Tantangan Kesenian Ketoprak Di Era Modern
            Persaingan dunia hiburan yang ketat dan terbuka di era modern membuat eksisternsi ketoprak semakin redup, sekarang ini jarang sekali generasi muda yang kenal dan tau tentang kesenian ketoprak, coba tanya kepada anak muda sekarang, "Apa itu kesenian ketoprak?" Jawabannya mungkin akan terdengar menyedihkan. Kalau bukan, "Itu kan nama makanan," yang paling mendekati benar adalah, "Itu kan tayangan komedi di televisi." kesenian ketoprak semakin lama semakin termarginalkan dari hiruk pikuk dan ramainya panggung hiburan, jika dahulu ketoprak menjadi primadona di kebanyakan stasiun Televisi, sekarang hanya tingggal TVRI sebagai televisi pemerintah yang menayangkan ketoprak, itu pun jam tayangnya hanya sedikit sekali.

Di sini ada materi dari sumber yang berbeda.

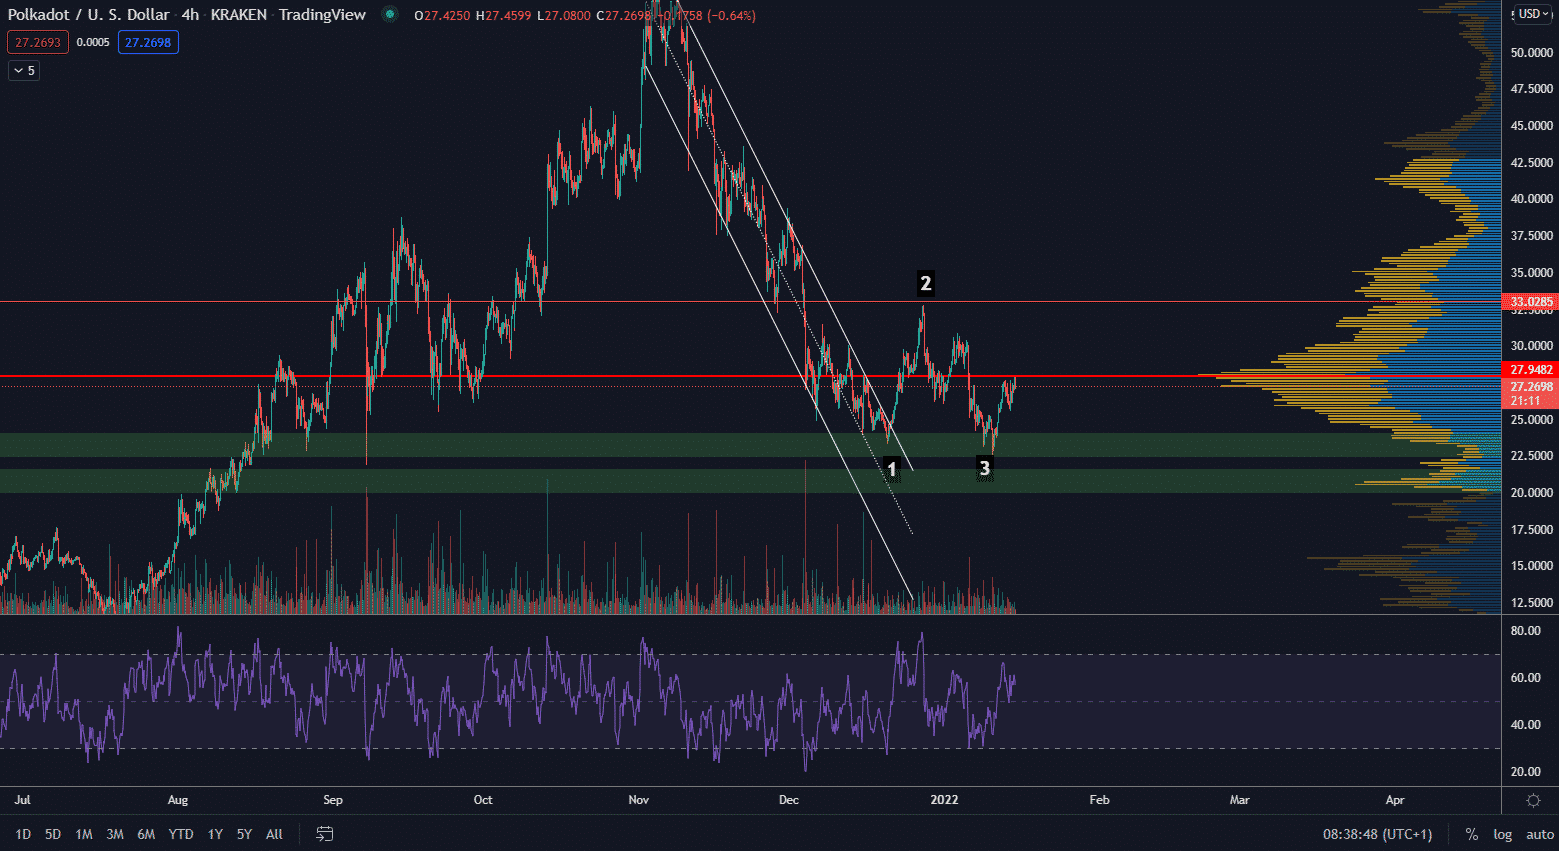
Task: Click the red 27.9482 price level label
Action: [x=1531, y=370]
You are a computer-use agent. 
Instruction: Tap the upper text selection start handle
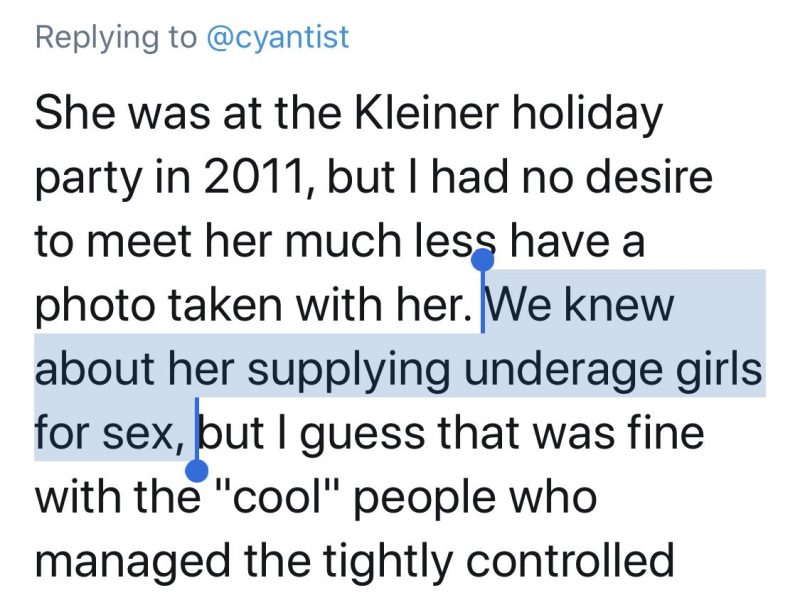click(483, 261)
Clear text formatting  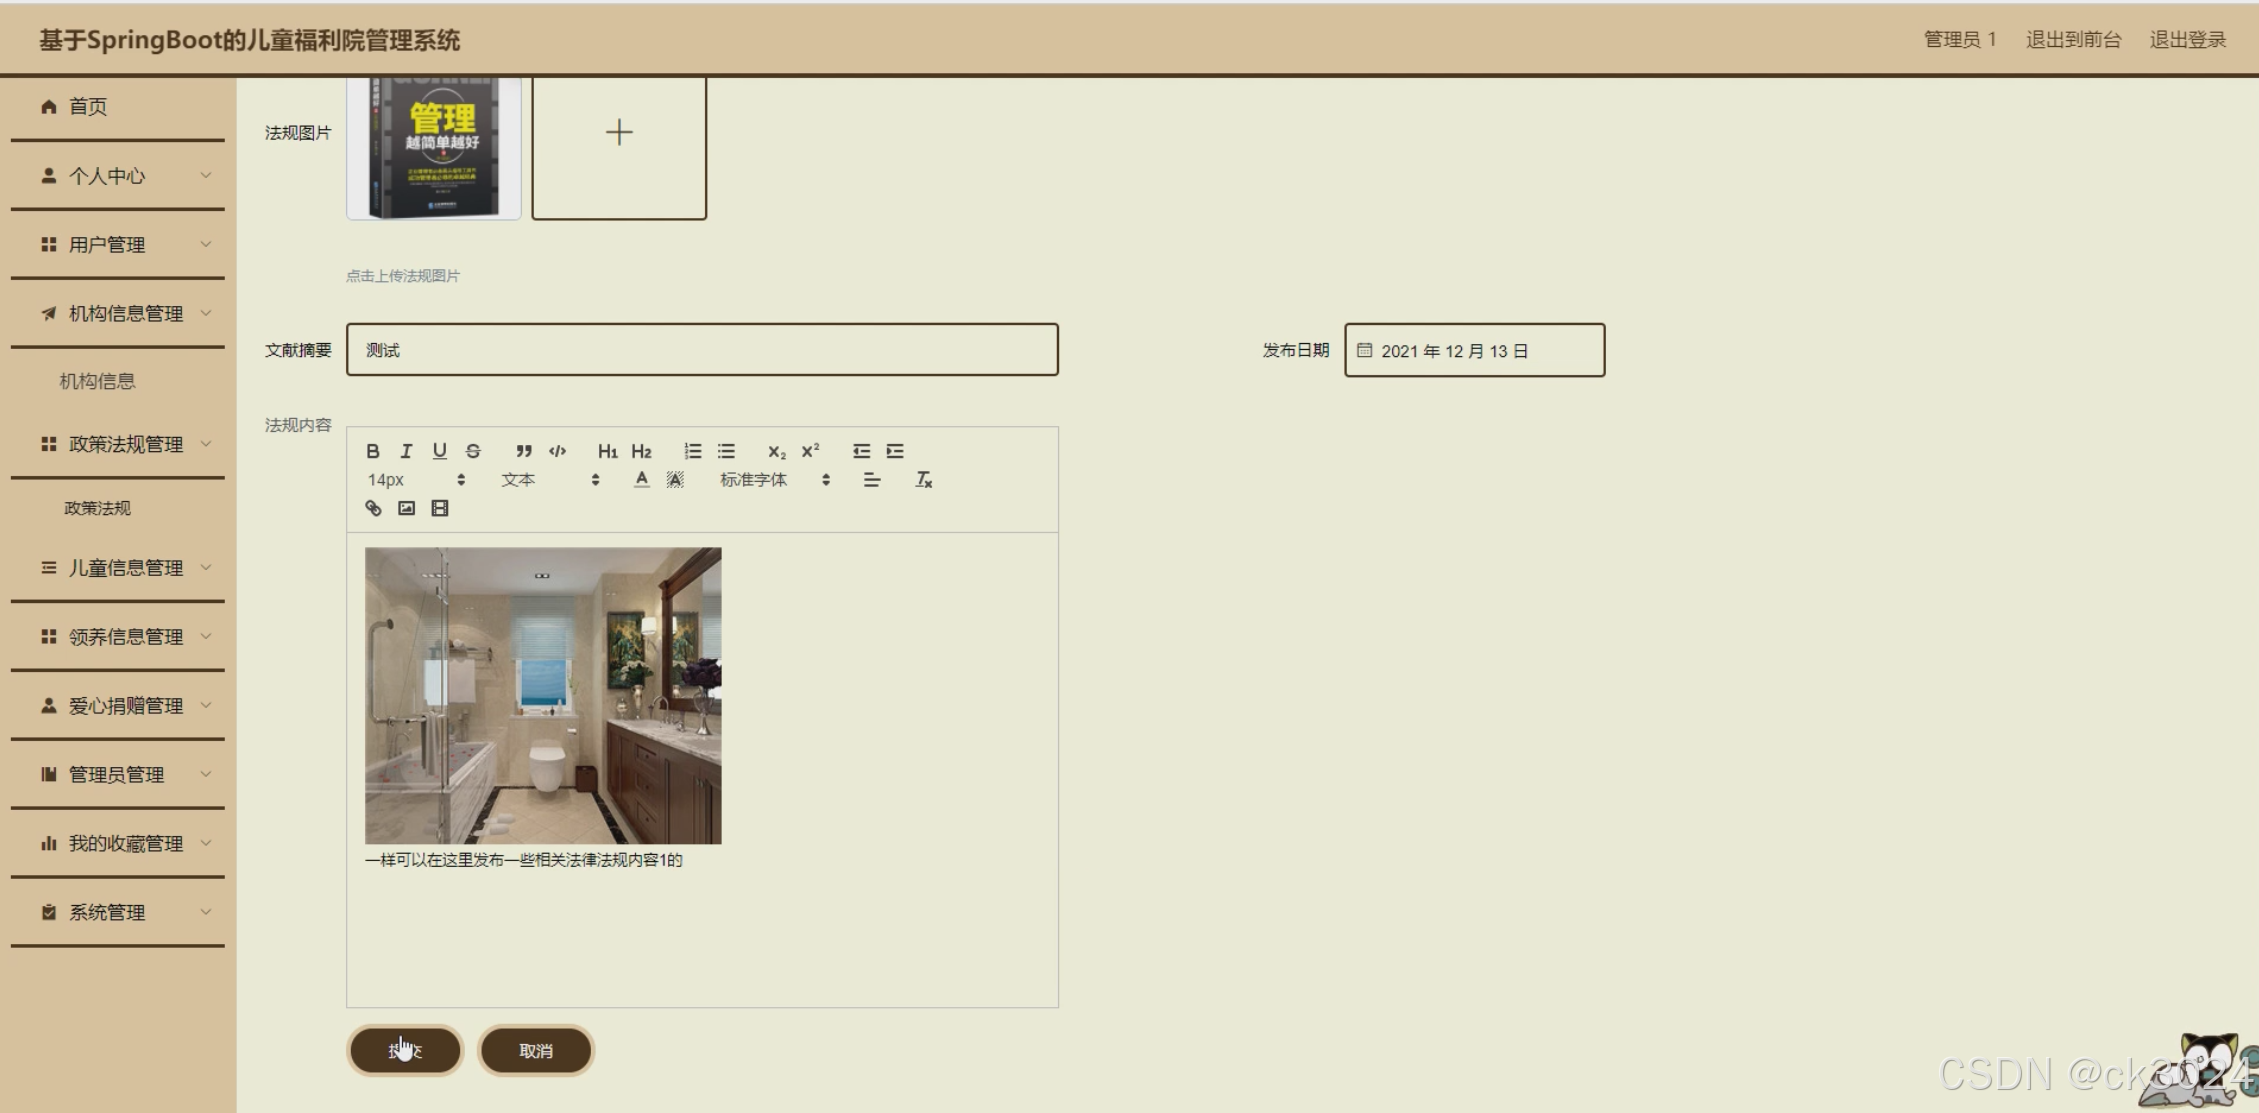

Antusiasme kaum muda di dalam melestarikan kesenian ketoprak perlu dikobarkan lagi agar kesenian ketoprak tidak tinggal nama. Diakui maupun tidak rasa nasionalisme kaum muda mulai menurun, ini adalah salah satu faktor yang menyebabkan ketoprak meredup, disamping perhatian pemerintah yang tak pernah mengapresiasi para penggiat ketoprak dan media masa yang lebih mementingkan hiburan modern yang banyak menghimpun masa. Sudah saatnya bagi para penggiat Kesenian Ketoprak untuk bangkit, Sudah saatnya bagi kita ( kaum muda) untuk menciptakan kemasan baru dan kembangkan kreativitas baru bagi kesenian ini. Jangan sampai kesenian yang adiluhung ini hilang tak berbekas. Masyarakat Jawa, khususnya generasi muda, tentu tidak ingin mengetahui kebesaran Kesenian Ketoprak ini hanya dari mulut ibu bapak dan kakek neneknya saja.